I'm with Rob.  BTW, I don't think IBM even makes their drives 
anymore.  I'm sure the DeskStar line has been sold to I think 
Hitachi,  When I upgraded my 730 to my 810 and migrated my drives,  I 
removed alot of hardware around the drives.  That was probably all 
the 'special' hardware that made them expensive.  Essentially looks 
like a PC server drive. I don't even think their Fibre Channel drives, 
standards SCSI.

I'm dealing with the same problem Rob is.  We three run Domino servers 
on our iSeries (Dvlp, Application, and Home Office email).  One 
Windows Domino server in our DMZ to route mail to and from our 
internal servers. We ended up buying an EMC SAN because IBM disk were 
too expensive (Other Open System servers use the SAN).  Now some 
compliance person says we have to keep a year of email...

That's alot of email (currently use 45 GB for apprx. 20 days 
retention).  So, hmm, where are we going to store hundreds of GB of 
email.. $2500/73GB 15K SCSI iSeries drive or $300/300GB 10K SCSI EMC 
drive (remember - long term retention).


How are you going to back up your Linux server?  
There are backup solutions for Linux.  I'm sure even IBM sells one.  
Still way under the cost of a drive.
Now, If you had a SAN (read cheap disk) couldn't you create a Linux 
partition on the iSeries and mount that external file system.
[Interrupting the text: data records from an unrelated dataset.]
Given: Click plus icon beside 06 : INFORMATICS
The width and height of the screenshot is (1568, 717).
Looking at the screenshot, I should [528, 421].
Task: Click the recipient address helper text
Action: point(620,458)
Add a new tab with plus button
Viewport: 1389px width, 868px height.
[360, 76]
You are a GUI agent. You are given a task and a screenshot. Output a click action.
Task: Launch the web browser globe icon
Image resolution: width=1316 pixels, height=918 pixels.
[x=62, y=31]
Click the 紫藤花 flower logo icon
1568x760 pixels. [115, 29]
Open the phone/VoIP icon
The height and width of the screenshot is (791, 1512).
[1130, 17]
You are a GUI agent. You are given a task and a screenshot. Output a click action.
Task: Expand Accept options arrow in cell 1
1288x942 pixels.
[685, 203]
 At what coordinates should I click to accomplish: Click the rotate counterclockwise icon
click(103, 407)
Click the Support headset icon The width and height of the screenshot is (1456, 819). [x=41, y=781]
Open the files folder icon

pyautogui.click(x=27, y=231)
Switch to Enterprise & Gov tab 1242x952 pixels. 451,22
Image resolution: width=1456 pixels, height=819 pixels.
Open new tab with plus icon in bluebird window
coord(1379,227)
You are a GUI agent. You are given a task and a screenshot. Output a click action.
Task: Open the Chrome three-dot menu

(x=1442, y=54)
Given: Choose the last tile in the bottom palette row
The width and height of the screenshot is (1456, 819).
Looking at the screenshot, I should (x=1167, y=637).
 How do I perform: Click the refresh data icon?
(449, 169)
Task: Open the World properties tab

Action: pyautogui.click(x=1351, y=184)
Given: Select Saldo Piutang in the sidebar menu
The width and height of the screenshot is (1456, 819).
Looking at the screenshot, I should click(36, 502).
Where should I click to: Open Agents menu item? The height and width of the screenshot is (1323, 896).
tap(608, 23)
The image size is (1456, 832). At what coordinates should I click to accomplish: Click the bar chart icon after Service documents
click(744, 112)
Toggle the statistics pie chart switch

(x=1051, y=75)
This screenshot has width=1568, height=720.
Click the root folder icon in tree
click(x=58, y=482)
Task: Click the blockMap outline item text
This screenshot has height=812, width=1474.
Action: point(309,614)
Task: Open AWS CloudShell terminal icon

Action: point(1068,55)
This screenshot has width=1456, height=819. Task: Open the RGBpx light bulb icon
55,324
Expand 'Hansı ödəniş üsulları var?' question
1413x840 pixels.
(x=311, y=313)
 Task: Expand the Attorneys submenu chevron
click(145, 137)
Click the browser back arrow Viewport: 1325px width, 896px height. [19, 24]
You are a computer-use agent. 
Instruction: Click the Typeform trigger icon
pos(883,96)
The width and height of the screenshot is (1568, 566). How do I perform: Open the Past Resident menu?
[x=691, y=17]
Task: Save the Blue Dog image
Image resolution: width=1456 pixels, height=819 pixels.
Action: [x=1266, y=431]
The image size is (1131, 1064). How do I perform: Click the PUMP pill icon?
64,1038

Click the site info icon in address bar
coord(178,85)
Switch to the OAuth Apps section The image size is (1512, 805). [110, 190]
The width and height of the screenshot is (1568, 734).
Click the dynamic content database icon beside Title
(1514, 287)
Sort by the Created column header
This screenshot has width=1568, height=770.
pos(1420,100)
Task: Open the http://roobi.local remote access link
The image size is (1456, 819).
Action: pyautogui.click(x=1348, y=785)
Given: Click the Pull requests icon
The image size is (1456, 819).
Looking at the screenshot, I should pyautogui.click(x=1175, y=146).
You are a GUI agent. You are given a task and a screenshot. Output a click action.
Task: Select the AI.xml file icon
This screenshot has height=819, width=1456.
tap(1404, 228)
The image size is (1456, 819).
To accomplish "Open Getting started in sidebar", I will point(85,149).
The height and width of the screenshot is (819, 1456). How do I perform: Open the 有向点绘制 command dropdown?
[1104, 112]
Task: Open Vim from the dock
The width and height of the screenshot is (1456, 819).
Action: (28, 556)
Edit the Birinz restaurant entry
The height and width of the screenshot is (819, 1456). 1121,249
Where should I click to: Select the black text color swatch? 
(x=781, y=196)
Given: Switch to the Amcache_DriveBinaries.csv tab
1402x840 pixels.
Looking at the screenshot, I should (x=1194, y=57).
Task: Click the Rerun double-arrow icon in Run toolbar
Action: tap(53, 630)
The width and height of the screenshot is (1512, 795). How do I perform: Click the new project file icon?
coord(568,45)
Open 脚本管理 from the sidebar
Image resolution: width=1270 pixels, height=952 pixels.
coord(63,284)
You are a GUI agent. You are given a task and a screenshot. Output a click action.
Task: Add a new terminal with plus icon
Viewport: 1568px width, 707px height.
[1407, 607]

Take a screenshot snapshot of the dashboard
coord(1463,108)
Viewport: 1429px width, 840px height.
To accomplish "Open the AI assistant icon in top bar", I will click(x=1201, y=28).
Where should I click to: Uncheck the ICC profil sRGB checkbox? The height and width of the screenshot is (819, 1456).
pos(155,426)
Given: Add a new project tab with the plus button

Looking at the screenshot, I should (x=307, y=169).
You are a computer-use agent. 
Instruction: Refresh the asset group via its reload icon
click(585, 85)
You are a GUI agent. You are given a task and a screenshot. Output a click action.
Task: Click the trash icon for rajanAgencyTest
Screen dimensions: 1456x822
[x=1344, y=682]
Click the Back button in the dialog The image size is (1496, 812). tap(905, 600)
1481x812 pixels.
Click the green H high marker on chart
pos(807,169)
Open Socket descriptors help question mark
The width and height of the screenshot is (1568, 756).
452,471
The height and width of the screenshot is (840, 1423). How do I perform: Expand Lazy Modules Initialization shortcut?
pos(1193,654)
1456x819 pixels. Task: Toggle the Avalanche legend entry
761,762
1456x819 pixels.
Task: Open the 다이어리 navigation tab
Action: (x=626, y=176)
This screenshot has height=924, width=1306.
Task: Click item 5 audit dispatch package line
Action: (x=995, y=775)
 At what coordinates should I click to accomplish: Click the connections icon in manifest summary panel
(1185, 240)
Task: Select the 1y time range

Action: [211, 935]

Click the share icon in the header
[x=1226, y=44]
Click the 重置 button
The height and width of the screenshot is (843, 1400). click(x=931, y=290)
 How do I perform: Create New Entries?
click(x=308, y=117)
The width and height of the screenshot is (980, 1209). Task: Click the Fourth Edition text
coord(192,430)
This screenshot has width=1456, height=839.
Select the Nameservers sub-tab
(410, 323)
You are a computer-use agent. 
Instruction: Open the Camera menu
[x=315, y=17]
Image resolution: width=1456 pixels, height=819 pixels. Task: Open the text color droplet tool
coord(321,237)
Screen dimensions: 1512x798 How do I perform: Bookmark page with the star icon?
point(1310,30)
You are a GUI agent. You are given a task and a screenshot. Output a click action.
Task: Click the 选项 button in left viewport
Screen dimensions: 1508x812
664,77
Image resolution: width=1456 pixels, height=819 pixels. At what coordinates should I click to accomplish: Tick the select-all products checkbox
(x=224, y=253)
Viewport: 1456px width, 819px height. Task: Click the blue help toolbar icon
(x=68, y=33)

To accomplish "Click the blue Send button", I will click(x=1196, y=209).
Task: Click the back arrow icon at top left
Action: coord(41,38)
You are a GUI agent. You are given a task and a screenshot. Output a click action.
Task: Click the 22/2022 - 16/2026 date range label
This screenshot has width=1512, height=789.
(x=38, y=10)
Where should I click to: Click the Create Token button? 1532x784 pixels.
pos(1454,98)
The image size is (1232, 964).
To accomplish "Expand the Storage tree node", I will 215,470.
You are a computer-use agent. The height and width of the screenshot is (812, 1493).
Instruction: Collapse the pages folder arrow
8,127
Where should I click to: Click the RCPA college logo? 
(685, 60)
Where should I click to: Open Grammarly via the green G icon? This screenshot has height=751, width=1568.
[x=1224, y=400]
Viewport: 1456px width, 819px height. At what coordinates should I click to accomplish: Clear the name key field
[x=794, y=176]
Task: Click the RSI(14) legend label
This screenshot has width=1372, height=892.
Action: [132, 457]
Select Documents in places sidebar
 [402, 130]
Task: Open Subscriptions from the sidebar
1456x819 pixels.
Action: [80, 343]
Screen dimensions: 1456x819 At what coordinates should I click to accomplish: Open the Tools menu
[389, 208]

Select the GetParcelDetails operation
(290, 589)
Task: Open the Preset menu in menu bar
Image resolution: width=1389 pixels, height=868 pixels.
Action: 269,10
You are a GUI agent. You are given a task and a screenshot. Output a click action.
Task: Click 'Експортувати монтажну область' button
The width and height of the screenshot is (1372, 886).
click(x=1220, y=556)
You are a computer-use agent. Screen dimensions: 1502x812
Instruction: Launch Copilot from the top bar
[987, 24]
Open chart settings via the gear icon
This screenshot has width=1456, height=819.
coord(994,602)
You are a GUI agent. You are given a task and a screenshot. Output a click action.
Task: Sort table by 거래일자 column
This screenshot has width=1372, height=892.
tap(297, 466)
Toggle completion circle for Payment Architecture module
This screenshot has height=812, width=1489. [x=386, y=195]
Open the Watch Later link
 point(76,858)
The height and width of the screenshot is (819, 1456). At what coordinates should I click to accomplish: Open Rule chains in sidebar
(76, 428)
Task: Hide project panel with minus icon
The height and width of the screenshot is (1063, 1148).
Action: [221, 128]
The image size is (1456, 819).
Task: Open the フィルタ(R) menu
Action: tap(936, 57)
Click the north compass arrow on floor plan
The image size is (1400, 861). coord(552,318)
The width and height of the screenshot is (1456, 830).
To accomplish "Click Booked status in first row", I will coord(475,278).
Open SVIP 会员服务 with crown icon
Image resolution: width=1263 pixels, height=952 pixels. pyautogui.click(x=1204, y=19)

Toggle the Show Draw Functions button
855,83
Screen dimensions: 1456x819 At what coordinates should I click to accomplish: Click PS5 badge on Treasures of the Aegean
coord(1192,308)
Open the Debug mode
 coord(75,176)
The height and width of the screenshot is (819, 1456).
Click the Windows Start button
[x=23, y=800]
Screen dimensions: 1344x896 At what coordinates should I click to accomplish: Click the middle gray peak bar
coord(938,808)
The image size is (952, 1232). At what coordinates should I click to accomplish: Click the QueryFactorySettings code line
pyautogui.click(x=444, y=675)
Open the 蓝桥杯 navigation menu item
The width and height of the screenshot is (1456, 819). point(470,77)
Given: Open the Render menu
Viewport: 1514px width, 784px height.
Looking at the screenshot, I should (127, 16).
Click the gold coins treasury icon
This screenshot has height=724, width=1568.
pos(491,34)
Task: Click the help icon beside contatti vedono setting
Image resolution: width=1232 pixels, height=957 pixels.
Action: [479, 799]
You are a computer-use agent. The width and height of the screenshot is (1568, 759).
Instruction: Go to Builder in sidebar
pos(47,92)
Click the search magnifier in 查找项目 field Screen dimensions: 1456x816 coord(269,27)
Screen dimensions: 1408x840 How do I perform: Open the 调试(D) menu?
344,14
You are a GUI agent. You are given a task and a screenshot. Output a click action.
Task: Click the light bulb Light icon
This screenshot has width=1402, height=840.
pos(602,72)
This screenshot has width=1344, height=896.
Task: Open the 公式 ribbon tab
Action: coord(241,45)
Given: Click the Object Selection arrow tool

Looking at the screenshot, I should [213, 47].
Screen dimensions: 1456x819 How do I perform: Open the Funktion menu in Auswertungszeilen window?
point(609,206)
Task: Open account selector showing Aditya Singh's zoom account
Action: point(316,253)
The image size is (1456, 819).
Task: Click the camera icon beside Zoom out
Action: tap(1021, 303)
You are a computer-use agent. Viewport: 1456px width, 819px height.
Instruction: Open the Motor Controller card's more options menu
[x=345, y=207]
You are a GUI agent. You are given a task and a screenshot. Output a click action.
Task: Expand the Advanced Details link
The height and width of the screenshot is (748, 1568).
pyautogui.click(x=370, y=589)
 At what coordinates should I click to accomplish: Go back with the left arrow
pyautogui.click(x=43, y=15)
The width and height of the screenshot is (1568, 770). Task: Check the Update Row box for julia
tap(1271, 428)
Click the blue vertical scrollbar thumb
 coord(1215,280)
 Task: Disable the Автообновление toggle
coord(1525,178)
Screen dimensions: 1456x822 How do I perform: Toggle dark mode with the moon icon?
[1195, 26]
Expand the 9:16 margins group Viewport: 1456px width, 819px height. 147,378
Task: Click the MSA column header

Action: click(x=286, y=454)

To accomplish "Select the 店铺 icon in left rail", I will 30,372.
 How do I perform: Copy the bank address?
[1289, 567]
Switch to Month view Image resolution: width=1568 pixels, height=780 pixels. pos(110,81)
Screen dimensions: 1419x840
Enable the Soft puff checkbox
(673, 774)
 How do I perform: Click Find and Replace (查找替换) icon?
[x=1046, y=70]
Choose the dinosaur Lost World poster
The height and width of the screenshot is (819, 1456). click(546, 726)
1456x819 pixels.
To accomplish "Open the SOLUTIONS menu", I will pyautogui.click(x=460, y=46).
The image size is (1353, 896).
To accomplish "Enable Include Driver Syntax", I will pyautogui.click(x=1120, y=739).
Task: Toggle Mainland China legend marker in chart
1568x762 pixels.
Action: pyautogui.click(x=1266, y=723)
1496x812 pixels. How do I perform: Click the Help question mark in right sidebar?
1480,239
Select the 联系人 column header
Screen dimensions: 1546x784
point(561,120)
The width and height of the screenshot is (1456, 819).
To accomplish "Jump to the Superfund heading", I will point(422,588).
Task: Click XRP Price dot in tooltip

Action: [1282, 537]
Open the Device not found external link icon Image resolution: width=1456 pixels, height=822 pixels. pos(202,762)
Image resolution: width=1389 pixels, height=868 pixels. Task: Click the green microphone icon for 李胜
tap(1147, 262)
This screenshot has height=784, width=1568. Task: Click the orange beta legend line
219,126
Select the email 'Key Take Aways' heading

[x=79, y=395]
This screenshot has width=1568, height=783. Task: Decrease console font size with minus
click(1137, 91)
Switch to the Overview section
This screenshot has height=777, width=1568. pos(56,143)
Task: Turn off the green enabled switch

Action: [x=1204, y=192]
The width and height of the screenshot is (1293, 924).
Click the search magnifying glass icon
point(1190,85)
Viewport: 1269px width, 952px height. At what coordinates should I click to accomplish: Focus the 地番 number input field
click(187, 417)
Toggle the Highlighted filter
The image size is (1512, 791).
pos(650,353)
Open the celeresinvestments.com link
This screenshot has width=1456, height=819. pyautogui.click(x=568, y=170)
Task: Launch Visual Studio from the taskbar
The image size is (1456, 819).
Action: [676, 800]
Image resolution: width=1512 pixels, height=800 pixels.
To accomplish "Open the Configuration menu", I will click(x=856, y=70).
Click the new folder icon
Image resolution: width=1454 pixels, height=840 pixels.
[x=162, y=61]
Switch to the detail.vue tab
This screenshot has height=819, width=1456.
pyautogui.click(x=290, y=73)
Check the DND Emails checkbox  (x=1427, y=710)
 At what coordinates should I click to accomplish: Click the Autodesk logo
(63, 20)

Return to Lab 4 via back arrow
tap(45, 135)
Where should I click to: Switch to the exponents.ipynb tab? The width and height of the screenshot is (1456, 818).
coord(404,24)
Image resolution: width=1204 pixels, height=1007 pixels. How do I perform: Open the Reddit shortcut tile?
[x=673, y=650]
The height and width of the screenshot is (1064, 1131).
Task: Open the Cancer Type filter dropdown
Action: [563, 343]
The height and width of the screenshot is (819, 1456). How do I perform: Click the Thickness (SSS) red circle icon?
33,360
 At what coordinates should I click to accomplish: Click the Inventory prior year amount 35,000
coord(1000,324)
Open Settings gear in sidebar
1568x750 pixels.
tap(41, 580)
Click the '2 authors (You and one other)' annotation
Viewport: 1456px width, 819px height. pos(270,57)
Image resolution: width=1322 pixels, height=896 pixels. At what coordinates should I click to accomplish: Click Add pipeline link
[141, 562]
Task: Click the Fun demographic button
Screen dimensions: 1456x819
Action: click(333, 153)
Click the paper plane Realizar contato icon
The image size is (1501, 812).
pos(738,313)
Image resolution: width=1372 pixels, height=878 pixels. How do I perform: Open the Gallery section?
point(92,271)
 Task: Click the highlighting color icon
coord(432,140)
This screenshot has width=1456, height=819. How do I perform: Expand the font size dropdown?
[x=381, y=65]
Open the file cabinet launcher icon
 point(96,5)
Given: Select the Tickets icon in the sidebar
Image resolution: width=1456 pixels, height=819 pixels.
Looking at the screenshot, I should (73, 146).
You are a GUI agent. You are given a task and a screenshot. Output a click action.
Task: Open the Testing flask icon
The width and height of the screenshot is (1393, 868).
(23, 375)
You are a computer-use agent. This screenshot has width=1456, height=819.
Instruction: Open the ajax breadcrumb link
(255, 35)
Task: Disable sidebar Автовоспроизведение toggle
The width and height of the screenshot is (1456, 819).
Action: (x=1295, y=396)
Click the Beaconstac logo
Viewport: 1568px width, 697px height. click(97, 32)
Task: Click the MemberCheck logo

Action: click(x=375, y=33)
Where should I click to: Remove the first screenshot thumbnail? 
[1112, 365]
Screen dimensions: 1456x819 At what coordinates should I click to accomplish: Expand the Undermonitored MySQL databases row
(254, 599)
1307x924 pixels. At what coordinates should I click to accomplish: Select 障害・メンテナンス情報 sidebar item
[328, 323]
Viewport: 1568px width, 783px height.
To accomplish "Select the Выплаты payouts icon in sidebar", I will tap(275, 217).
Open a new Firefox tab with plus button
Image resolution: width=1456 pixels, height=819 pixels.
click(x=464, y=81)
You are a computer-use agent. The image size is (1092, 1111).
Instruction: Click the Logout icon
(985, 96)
> TSM?Oops, the data is back on the iSeries!  That's OK, though  
because disk is
> cheap.  If you start adding in the costs of a tape drive and tapes 
for your
> Linux system you may be eating up some of your savings.

You could put a 3581 (LTO) drive on a Fibre Channel switch and share 
the resource, I would think.  Same tape and drive that you use for 
iSeries (assuming you've upgraded you tape technology).

I think IBM is gouging us for disk.. simple.

m.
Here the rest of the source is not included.